▶ WHAT IS EXPECTED:
Without skipping a line, reproduce the entries exactly.

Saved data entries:
_____
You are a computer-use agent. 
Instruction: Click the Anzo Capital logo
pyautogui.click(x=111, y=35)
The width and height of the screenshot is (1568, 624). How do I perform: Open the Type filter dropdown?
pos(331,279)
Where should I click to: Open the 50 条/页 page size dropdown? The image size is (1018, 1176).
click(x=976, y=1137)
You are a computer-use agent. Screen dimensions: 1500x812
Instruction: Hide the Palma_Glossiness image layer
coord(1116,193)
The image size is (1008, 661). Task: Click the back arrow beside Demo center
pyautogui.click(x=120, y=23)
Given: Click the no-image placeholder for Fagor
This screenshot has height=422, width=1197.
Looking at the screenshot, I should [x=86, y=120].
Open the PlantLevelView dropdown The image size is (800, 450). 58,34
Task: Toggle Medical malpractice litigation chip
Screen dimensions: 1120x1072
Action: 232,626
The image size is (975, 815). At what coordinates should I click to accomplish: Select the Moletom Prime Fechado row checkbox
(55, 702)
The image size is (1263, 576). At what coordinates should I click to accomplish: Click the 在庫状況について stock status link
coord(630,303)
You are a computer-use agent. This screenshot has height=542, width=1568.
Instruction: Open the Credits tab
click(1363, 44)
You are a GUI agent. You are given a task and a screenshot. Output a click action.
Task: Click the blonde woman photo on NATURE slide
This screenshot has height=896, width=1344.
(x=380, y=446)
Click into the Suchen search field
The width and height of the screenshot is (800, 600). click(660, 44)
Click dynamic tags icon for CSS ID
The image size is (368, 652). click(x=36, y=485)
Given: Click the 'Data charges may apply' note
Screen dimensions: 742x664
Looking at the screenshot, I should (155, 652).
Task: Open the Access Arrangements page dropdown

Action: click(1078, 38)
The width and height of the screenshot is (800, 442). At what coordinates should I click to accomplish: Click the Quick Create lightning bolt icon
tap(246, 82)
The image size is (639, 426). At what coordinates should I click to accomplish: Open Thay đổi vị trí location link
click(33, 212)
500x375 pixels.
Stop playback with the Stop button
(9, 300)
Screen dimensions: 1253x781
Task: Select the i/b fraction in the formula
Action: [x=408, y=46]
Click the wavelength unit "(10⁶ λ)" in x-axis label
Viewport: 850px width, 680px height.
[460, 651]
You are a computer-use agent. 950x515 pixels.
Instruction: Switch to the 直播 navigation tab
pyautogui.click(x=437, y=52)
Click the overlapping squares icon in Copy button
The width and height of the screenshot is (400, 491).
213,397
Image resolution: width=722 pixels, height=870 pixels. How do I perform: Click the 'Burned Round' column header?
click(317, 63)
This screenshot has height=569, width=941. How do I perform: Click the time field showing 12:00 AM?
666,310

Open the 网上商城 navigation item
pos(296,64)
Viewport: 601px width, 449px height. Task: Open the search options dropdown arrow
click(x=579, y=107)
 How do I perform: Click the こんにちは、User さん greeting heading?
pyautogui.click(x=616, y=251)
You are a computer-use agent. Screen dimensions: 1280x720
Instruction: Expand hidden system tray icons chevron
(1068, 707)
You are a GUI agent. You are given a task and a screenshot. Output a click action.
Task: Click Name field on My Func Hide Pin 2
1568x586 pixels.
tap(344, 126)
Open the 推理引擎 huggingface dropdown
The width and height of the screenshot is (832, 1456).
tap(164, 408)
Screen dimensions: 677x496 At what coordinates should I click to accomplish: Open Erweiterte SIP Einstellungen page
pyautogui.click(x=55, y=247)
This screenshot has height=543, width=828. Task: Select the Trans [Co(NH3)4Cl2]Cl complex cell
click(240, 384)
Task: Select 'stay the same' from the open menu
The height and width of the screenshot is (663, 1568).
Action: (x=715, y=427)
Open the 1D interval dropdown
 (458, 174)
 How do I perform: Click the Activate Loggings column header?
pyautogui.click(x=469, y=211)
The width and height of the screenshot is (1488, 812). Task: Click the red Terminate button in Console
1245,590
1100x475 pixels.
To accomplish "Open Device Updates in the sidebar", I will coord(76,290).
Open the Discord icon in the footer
_____
▶ RESULT OF THE EXERCISE:
You are a computer-use agent. 
Instruction: Click the Anzo Capital logo
pyautogui.click(x=111, y=35)
The width and height of the screenshot is (1568, 624). How do I perform: Open the Type filter dropdown?
pos(331,279)
Where should I click to: Open the 50 条/页 page size dropdown? The image size is (1018, 1176).
click(x=976, y=1137)
You are a computer-use agent. Screen dimensions: 1500x812
Instruction: Hide the Palma_Glossiness image layer
coord(1116,193)
The image size is (1008, 661). Task: Click the back arrow beside Demo center
pyautogui.click(x=120, y=23)
Given: Click the no-image placeholder for Fagor
This screenshot has height=422, width=1197.
Looking at the screenshot, I should [x=86, y=120].
Open the PlantLevelView dropdown The image size is (800, 450). 58,34
Task: Toggle Medical malpractice litigation chip
Screen dimensions: 1120x1072
Action: 232,626
The image size is (975, 815). At what coordinates should I click to accomplish: Select the Moletom Prime Fechado row checkbox
(55, 702)
The image size is (1263, 576). At what coordinates should I click to accomplish: Click the 在庫状況について stock status link
coord(630,303)
You are a computer-use agent. This screenshot has height=542, width=1568.
Instruction: Open the Credits tab
click(1363, 44)
You are a GUI agent. You are given a task and a screenshot. Output a click action.
Task: Click the blonde woman photo on NATURE slide
This screenshot has height=896, width=1344.
(x=380, y=446)
Click into the Suchen search field
The width and height of the screenshot is (800, 600). click(660, 44)
Click dynamic tags icon for CSS ID
The image size is (368, 652). click(x=36, y=485)
Given: Click the 'Data charges may apply' note
Screen dimensions: 742x664
Looking at the screenshot, I should (155, 652).
Task: Open the Access Arrangements page dropdown

Action: click(1078, 38)
The width and height of the screenshot is (800, 442). At what coordinates should I click to accomplish: Click the Quick Create lightning bolt icon
tap(246, 82)
The image size is (639, 426). At what coordinates should I click to accomplish: Open Thay đổi vị trí location link
click(33, 212)
500x375 pixels.
Stop playback with the Stop button
(9, 300)
Screen dimensions: 1253x781
Task: Select the i/b fraction in the formula
Action: [x=408, y=46]
Click the wavelength unit "(10⁶ λ)" in x-axis label
Viewport: 850px width, 680px height.
[460, 651]
You are a computer-use agent. 950x515 pixels.
Instruction: Switch to the 直播 navigation tab
pyautogui.click(x=437, y=52)
Click the overlapping squares icon in Copy button
The width and height of the screenshot is (400, 491).
213,397
Image resolution: width=722 pixels, height=870 pixels. How do I perform: Click the 'Burned Round' column header?
click(317, 63)
This screenshot has height=569, width=941. How do I perform: Click the time field showing 12:00 AM?
666,310

Open the 网上商城 navigation item
pos(296,64)
Viewport: 601px width, 449px height. Task: Open the search options dropdown arrow
click(x=579, y=107)
 How do I perform: Click the こんにちは、User さん greeting heading?
pyautogui.click(x=616, y=251)
You are a computer-use agent. Screen dimensions: 1280x720
Instruction: Expand hidden system tray icons chevron
(1068, 707)
You are a GUI agent. You are given a task and a screenshot. Output a click action.
Task: Click Name field on My Func Hide Pin 2
1568x586 pixels.
tap(344, 126)
Open the 推理引擎 huggingface dropdown
The width and height of the screenshot is (832, 1456).
tap(164, 408)
Screen dimensions: 677x496 At what coordinates should I click to accomplish: Open Erweiterte SIP Einstellungen page
pyautogui.click(x=55, y=247)
This screenshot has height=543, width=828. Task: Select the Trans [Co(NH3)4Cl2]Cl complex cell
click(240, 384)
Task: Select 'stay the same' from the open menu
The height and width of the screenshot is (663, 1568).
Action: (x=715, y=427)
Open the 1D interval dropdown
 (458, 174)
 How do I perform: Click the Activate Loggings column header?
pyautogui.click(x=469, y=211)
The width and height of the screenshot is (1488, 812). Task: Click the red Terminate button in Console
1245,590
1100x475 pixels.
To accomplish "Open Device Updates in the sidebar", I will coord(76,290).
Open the Discord icon in the footer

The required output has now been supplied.